What you will do
Render the entries below as a numbered list, one item per line, leaving out the blank lines and the pictures.

begin Given data

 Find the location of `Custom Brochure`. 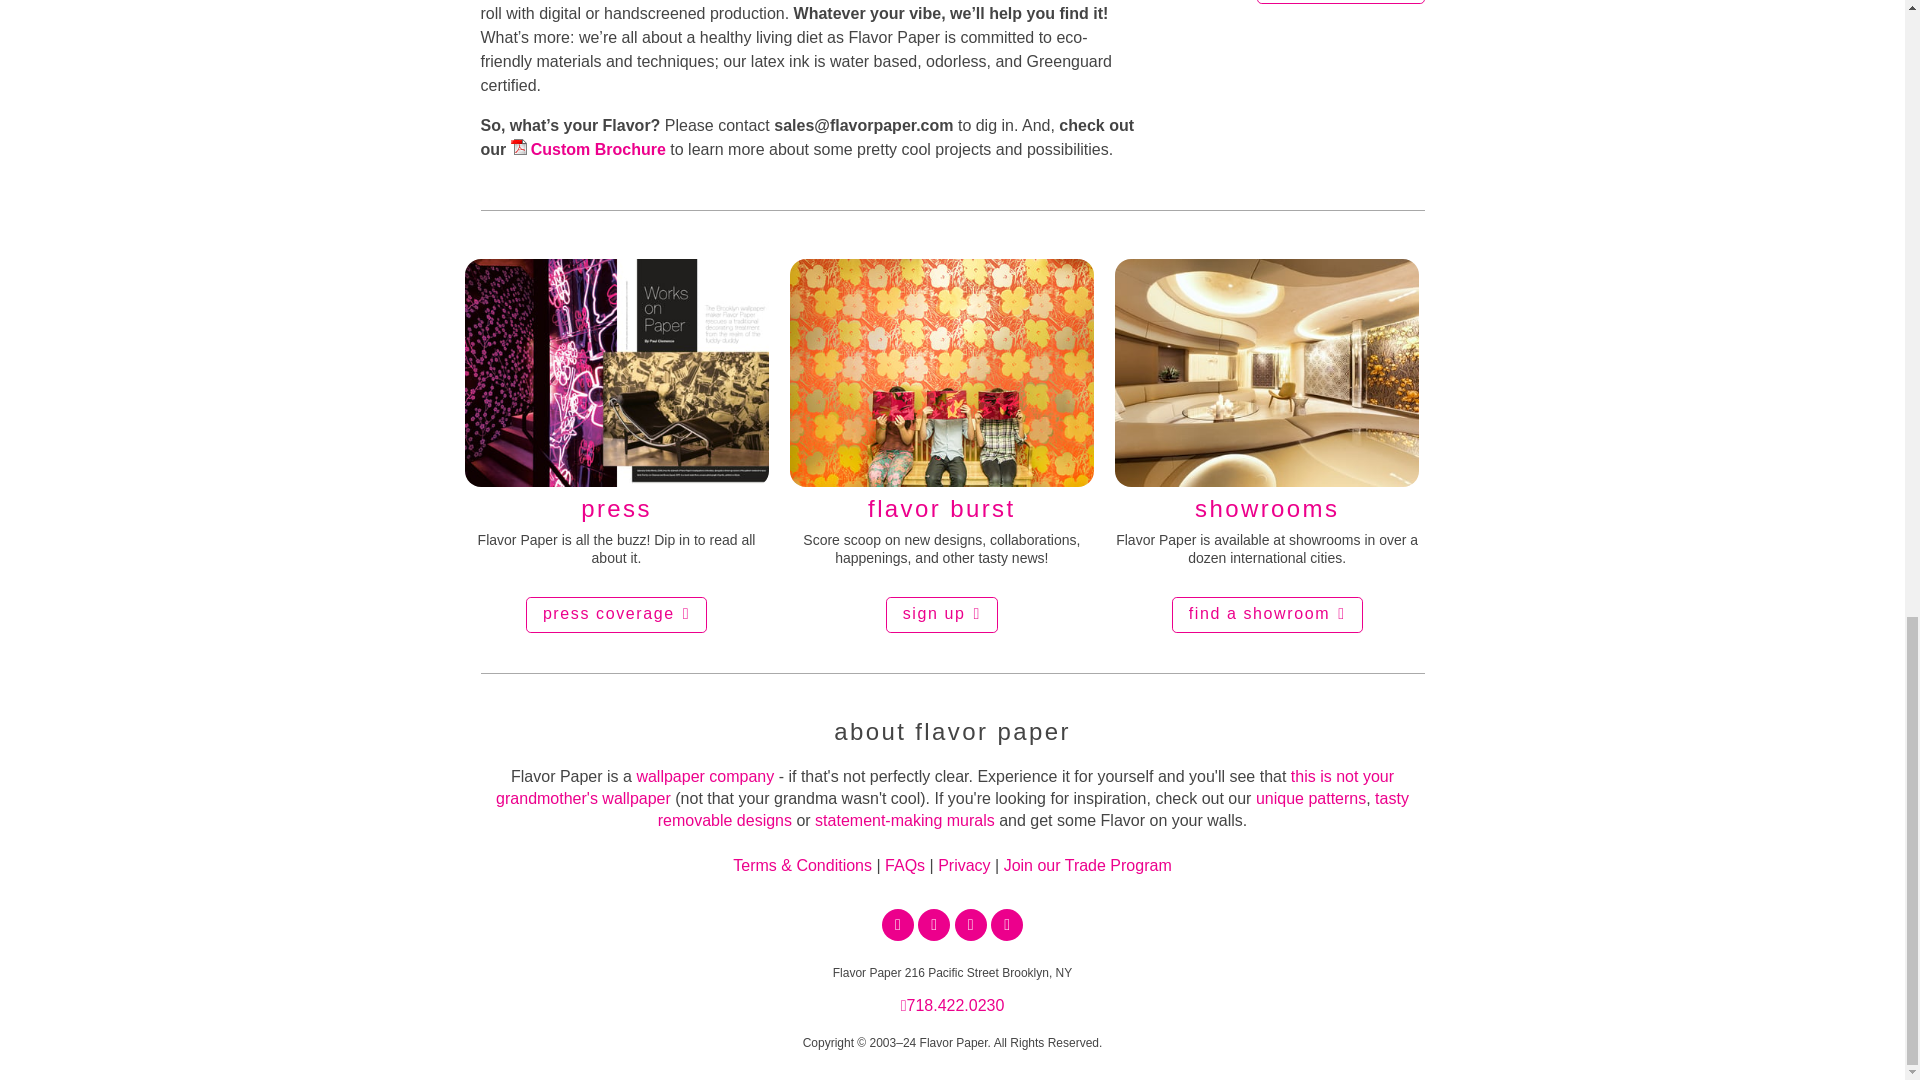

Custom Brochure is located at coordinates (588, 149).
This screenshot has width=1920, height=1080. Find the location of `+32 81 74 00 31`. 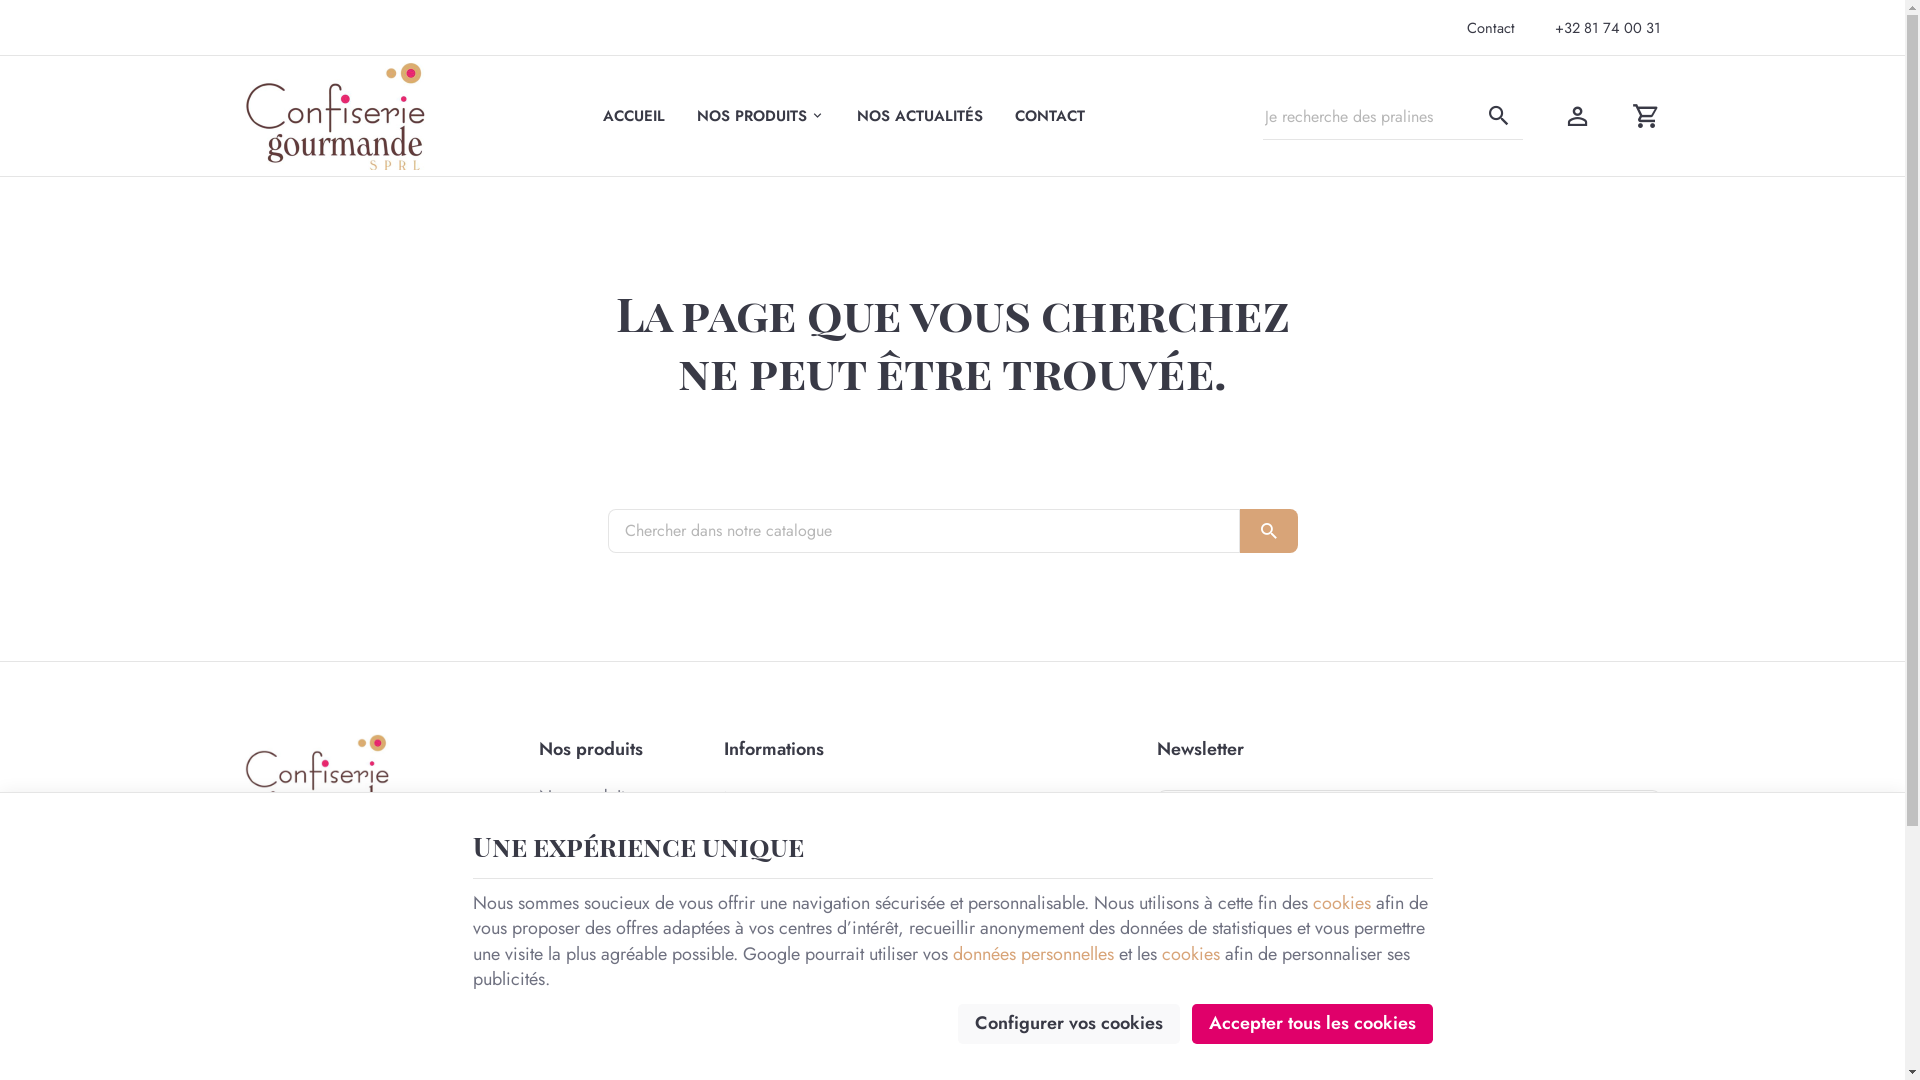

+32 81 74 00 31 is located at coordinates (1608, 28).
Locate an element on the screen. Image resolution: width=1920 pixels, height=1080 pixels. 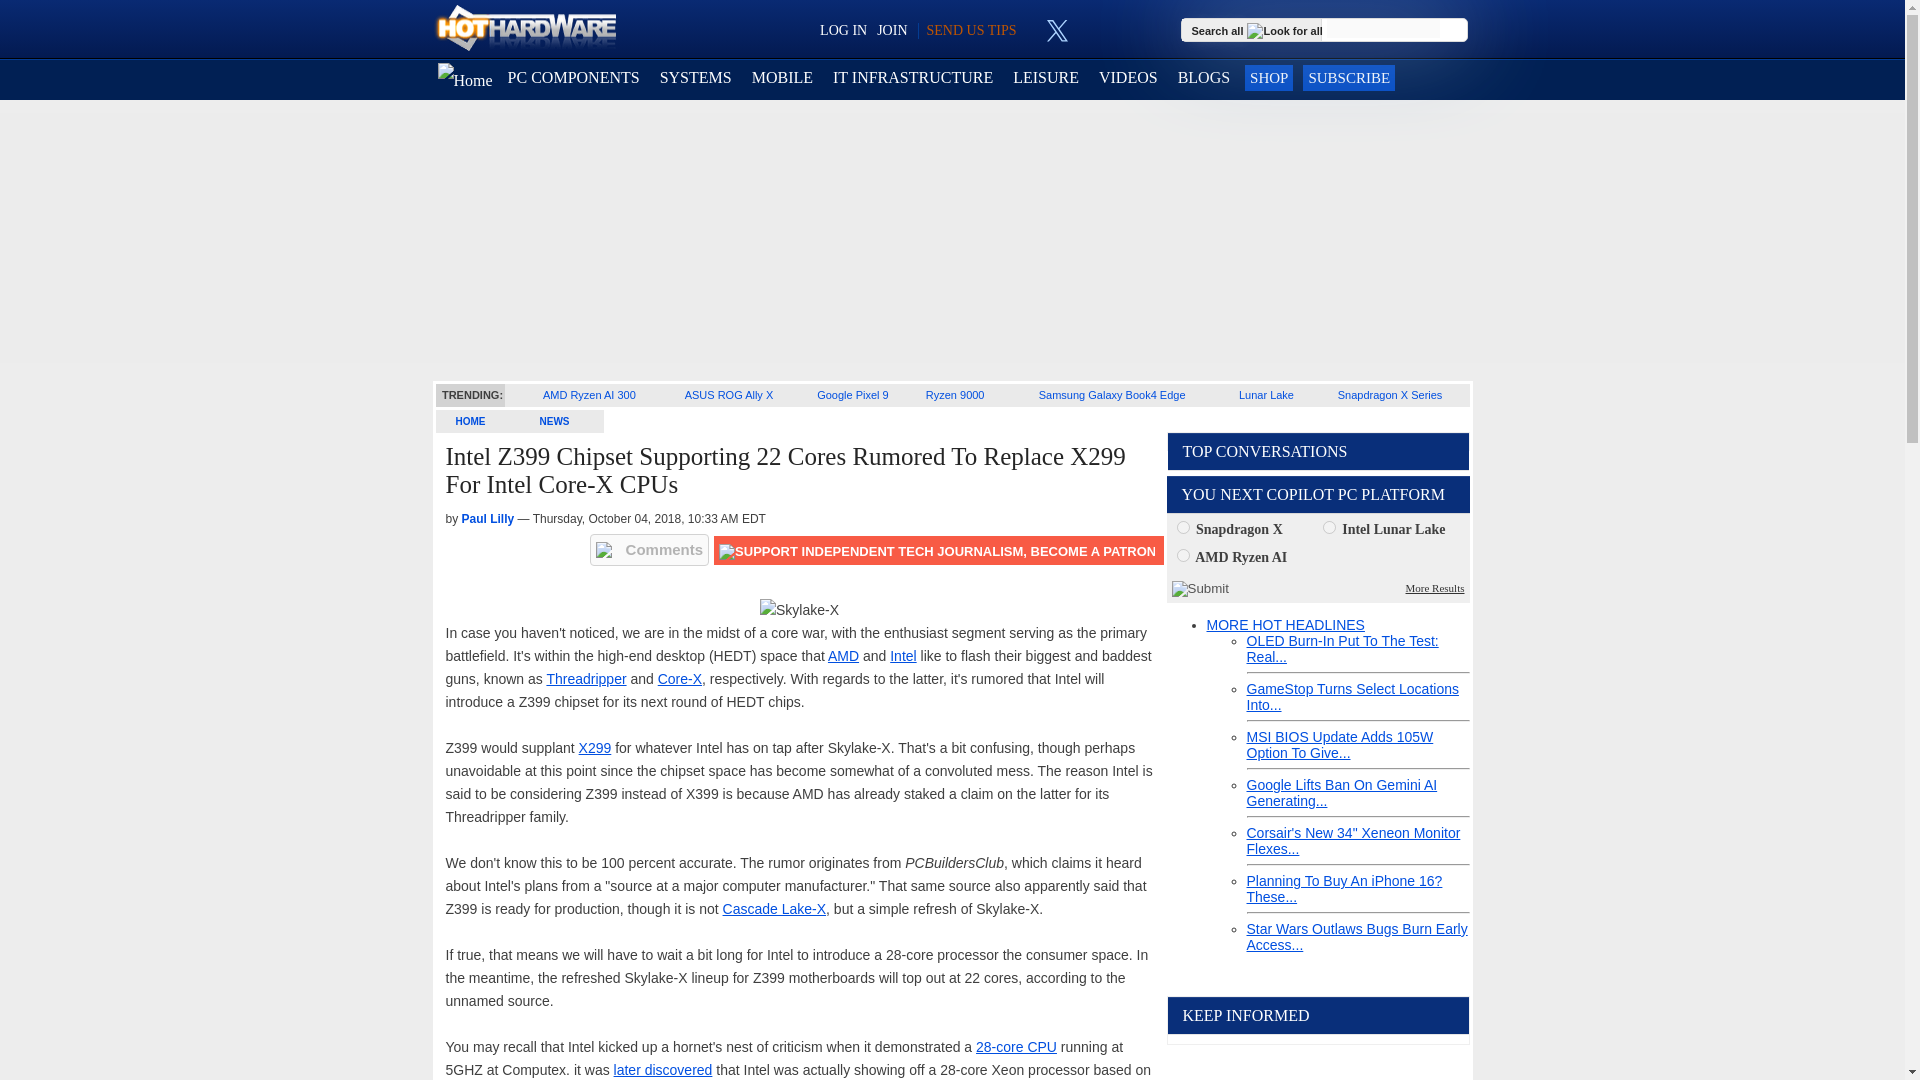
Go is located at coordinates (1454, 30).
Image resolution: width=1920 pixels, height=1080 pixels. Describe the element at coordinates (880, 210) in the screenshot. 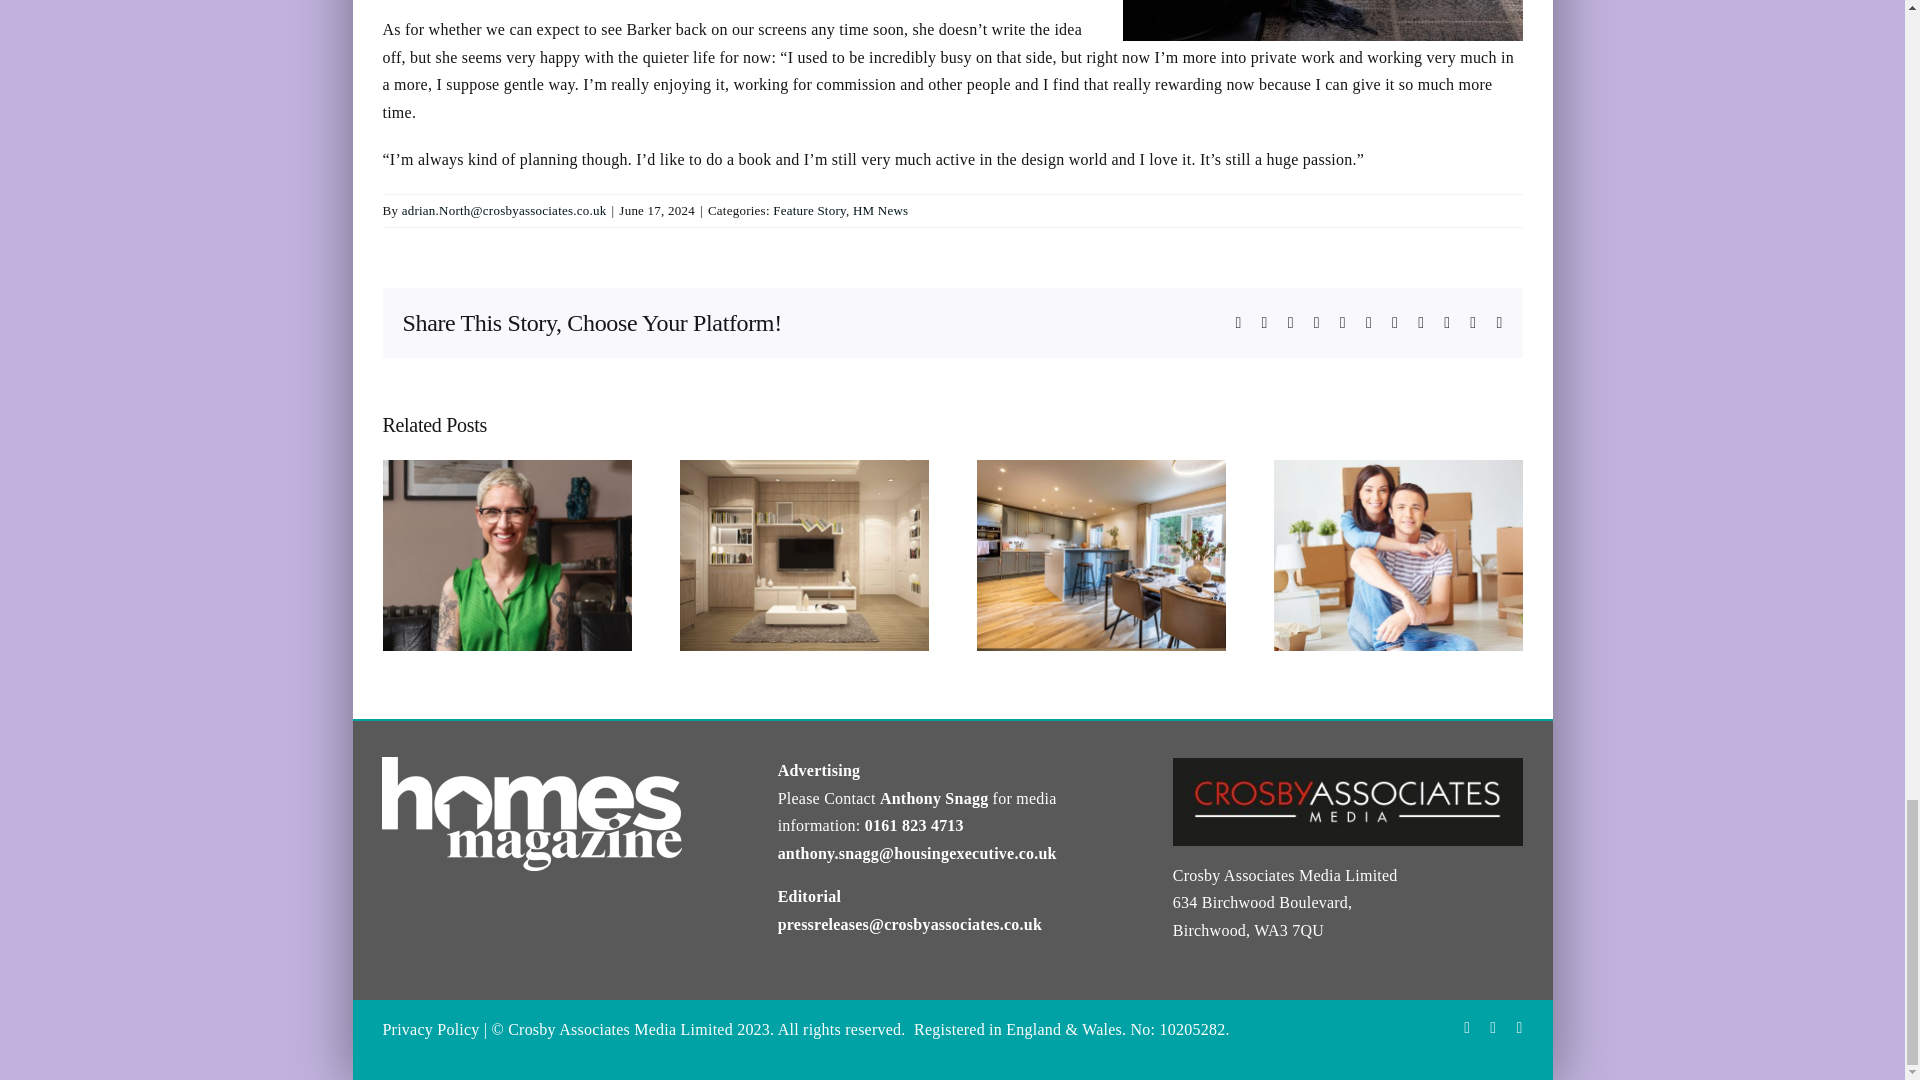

end Given data

Expected output
1.  Find the location of `Custom Brochure`. 
2. Custom Brochure is located at coordinates (588, 149).
3. This screenshot has width=1920, height=1080. Find the location of `+32 81 74 00 31`. 
4. +32 81 74 00 31 is located at coordinates (1608, 28).
5. Locate an element on the screen. Image resolution: width=1920 pixels, height=1080 pixels. 
6. Go is located at coordinates (1454, 30).
7. Image resolution: width=1920 pixels, height=1080 pixels. Describe the element at coordinates (880, 210) in the screenshot. 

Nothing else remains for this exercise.